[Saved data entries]
----

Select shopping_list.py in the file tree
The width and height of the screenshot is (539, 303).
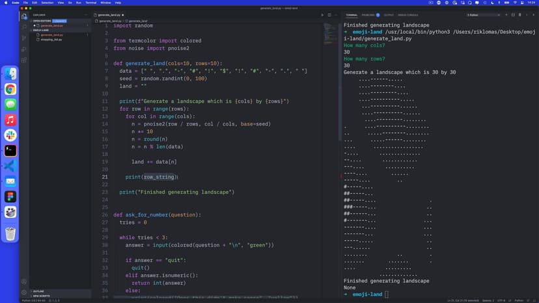(x=51, y=40)
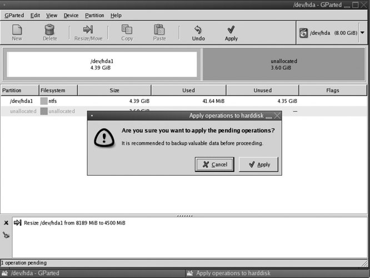Select the Resize/Move toolbar icon
Image resolution: width=370 pixels, height=278 pixels.
pyautogui.click(x=88, y=32)
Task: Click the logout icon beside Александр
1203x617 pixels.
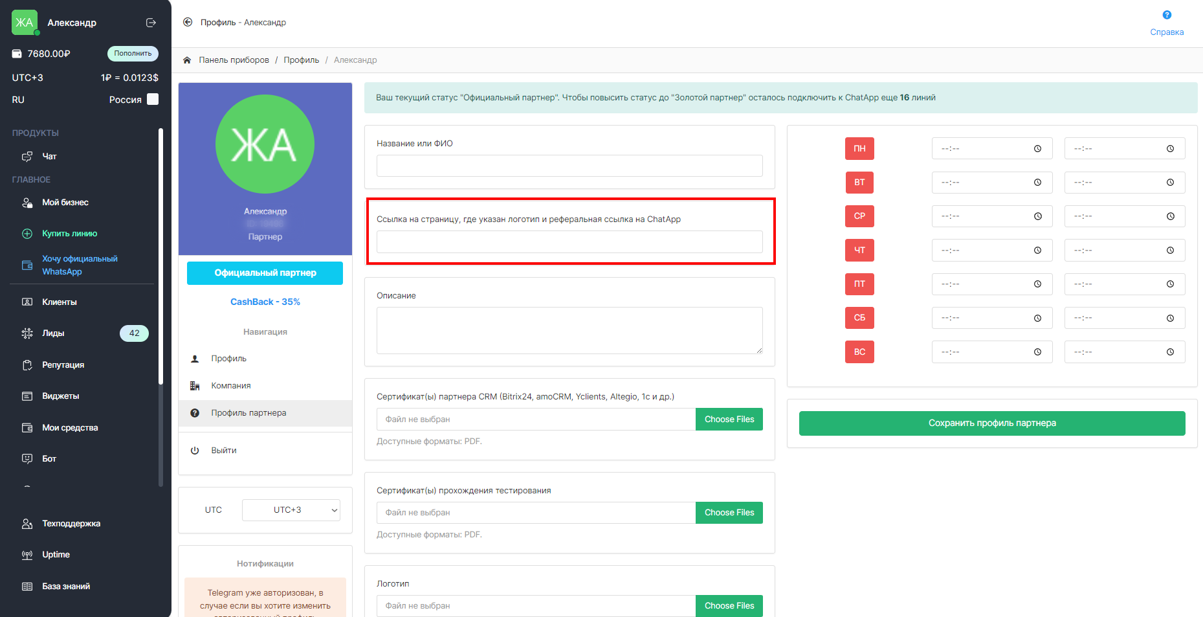Action: 151,23
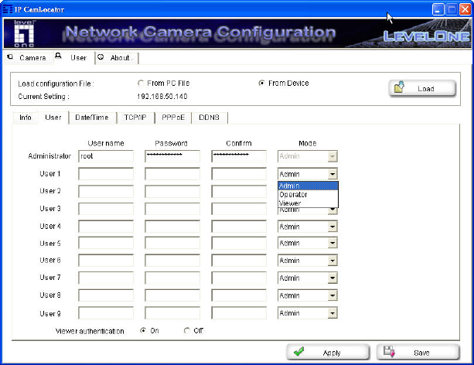Click the green checkmark Apply icon
The height and width of the screenshot is (365, 474).
(x=298, y=352)
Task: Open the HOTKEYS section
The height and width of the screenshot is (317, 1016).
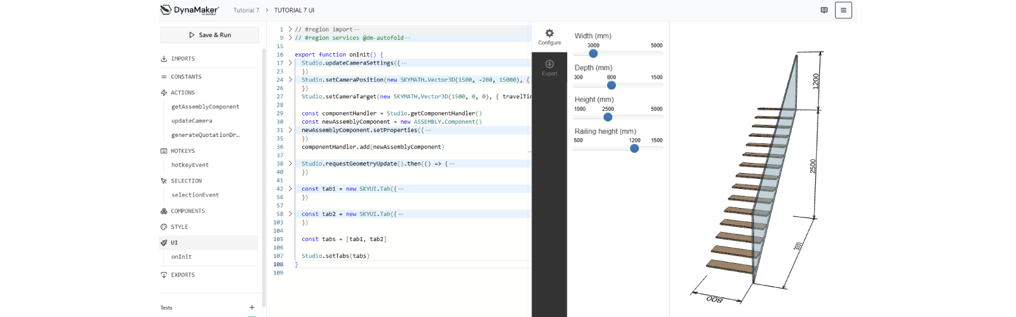Action: coord(183,151)
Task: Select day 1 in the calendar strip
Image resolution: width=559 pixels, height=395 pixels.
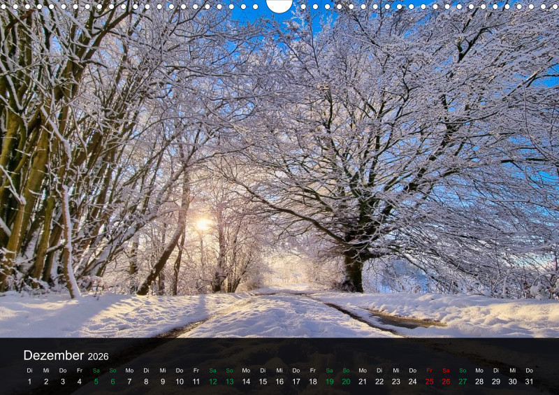Action: click(29, 382)
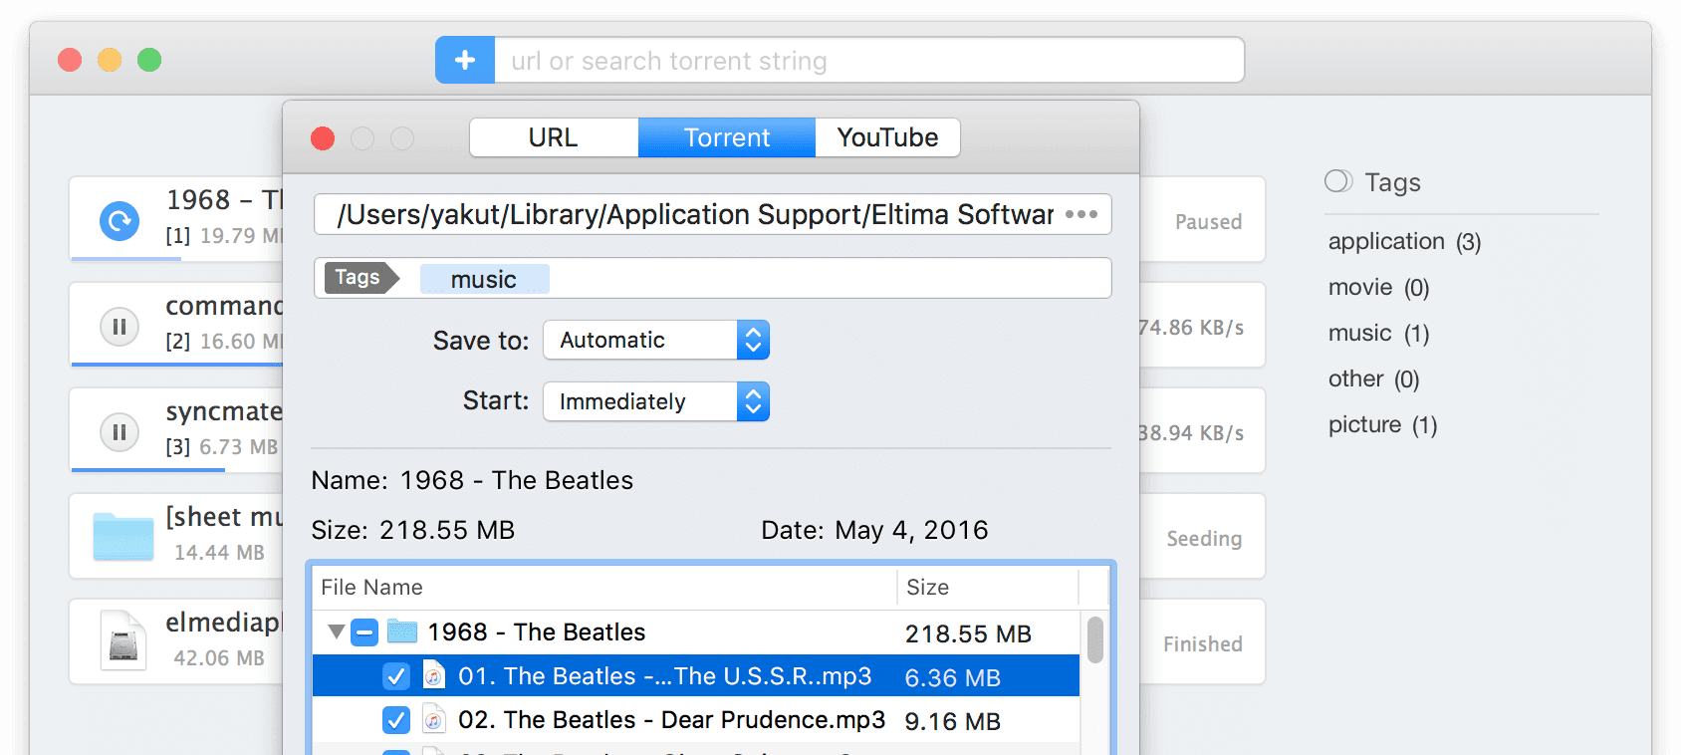Switch to the URL tab
Screen dimensions: 1681x755
point(553,137)
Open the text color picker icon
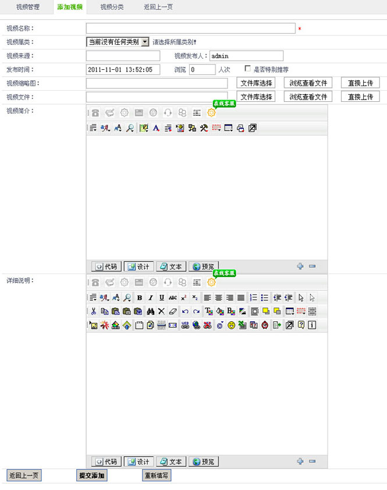The height and width of the screenshot is (490, 387). coord(208,311)
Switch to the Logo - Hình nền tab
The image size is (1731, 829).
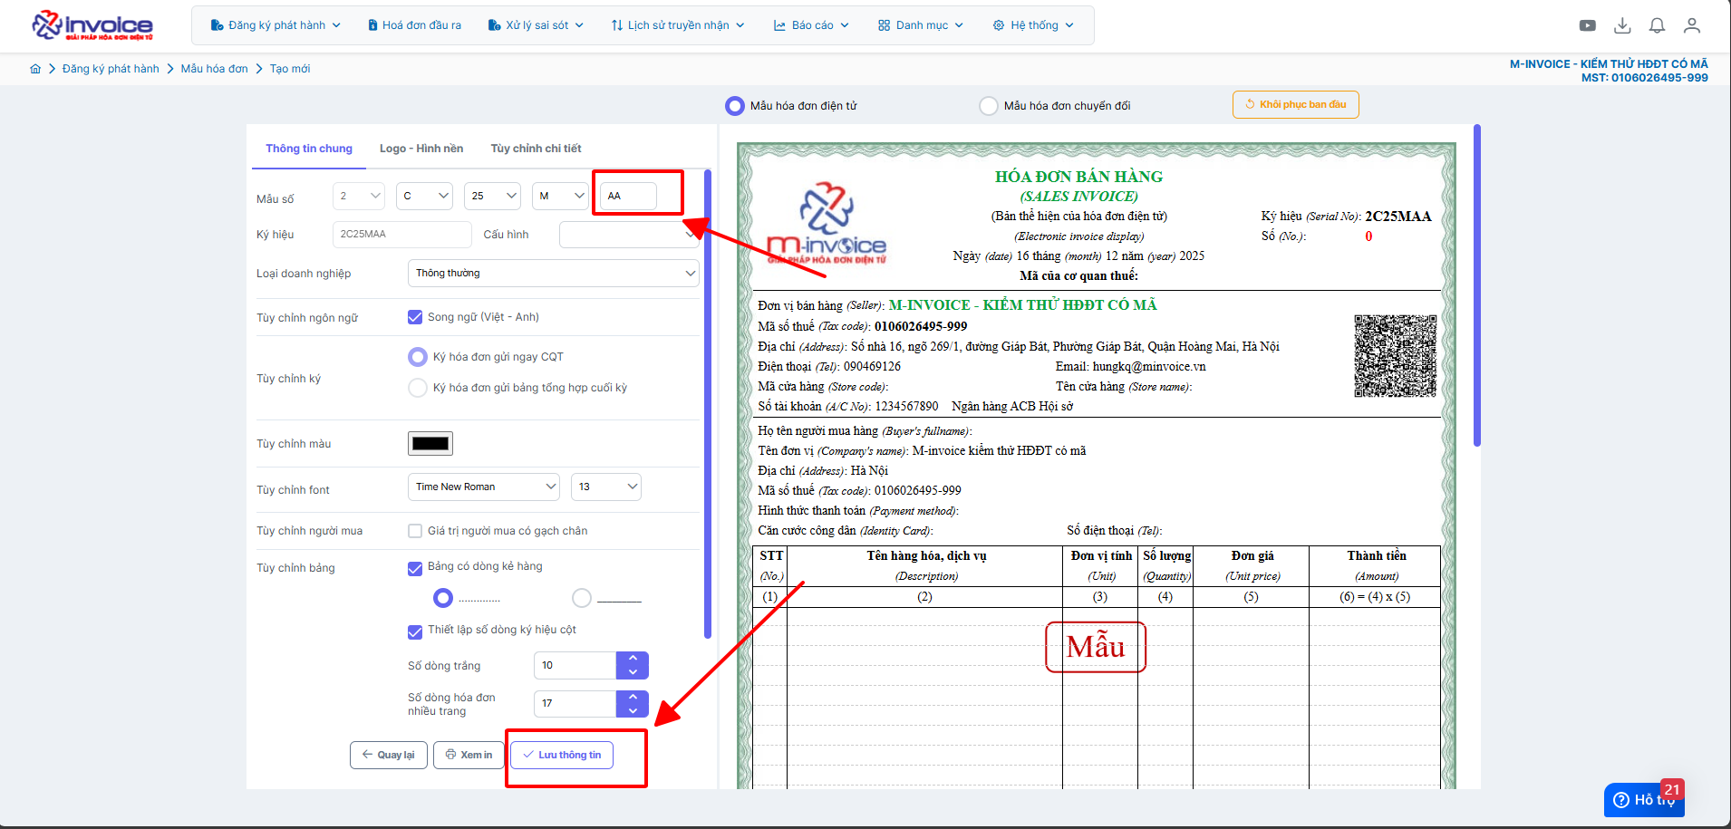tap(421, 149)

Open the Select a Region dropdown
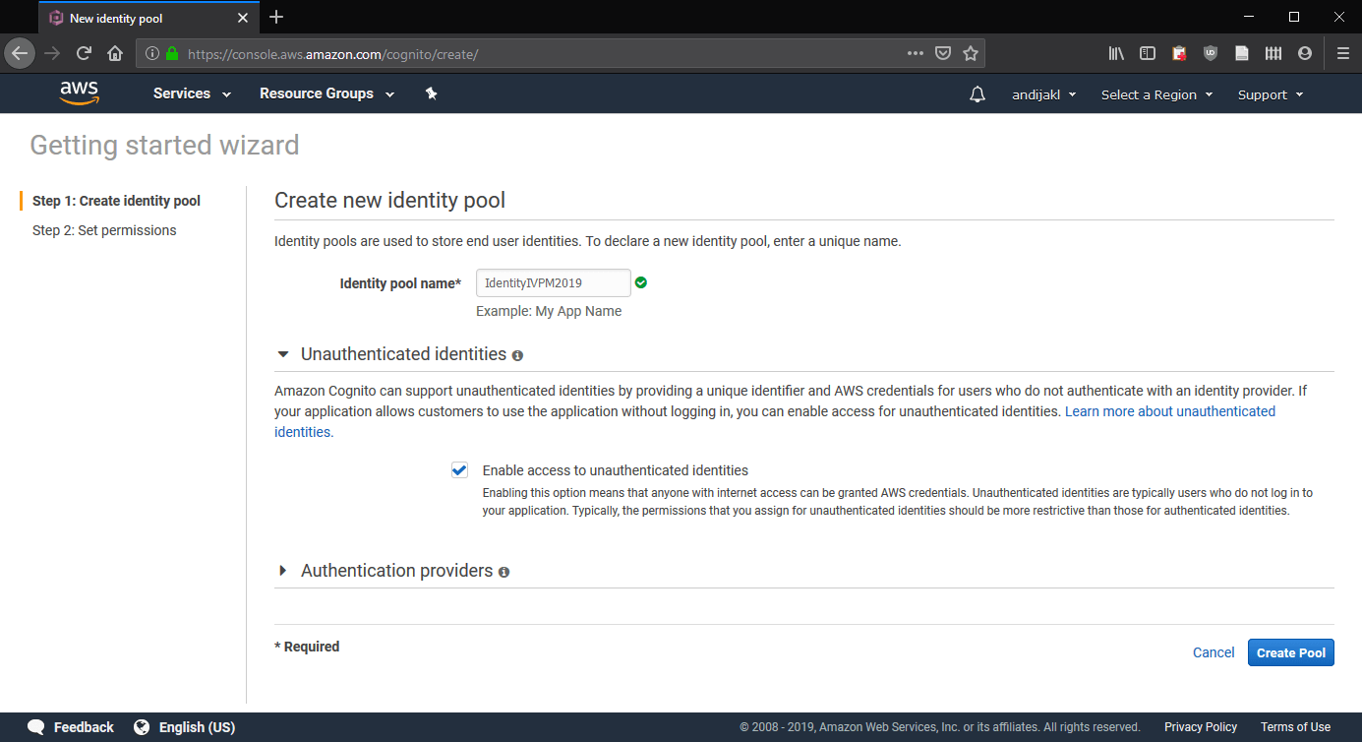(1157, 94)
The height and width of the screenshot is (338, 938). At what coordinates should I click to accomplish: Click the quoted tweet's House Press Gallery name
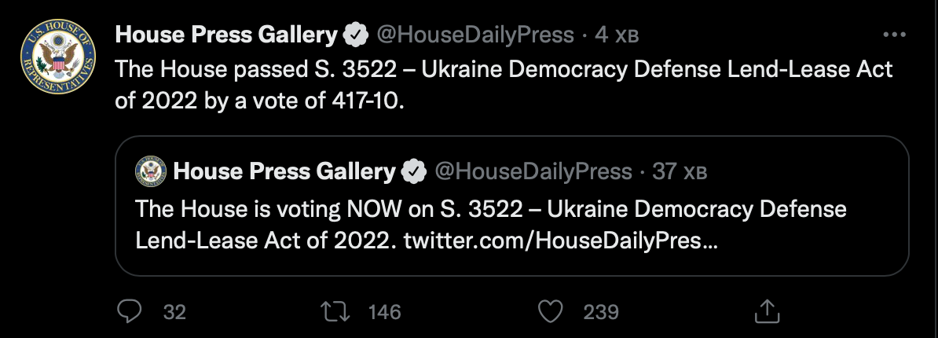pos(284,171)
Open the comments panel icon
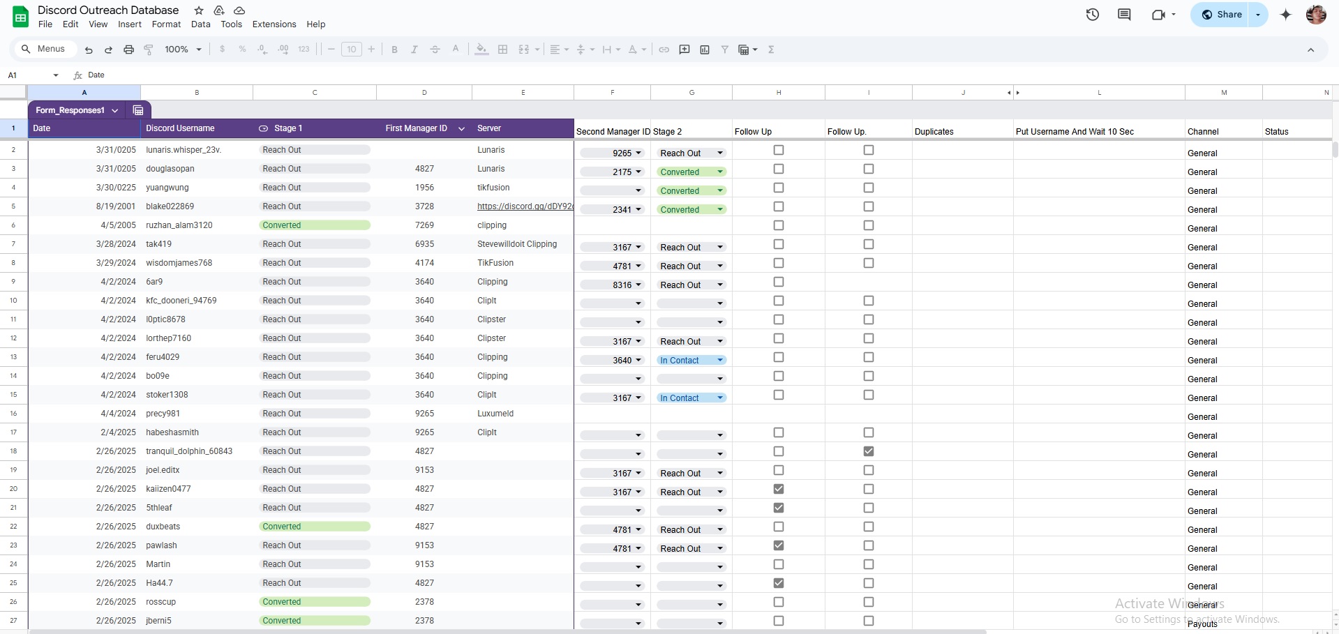1339x634 pixels. (x=1123, y=15)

----

**Problem details:**
Pull every line containing "Task" out of the entries.

**Response to the exercise:**
Task: Click the logout icon beside Александр
Task: Open the HOTKEYS section
Task: Select day 1 in the calendar strip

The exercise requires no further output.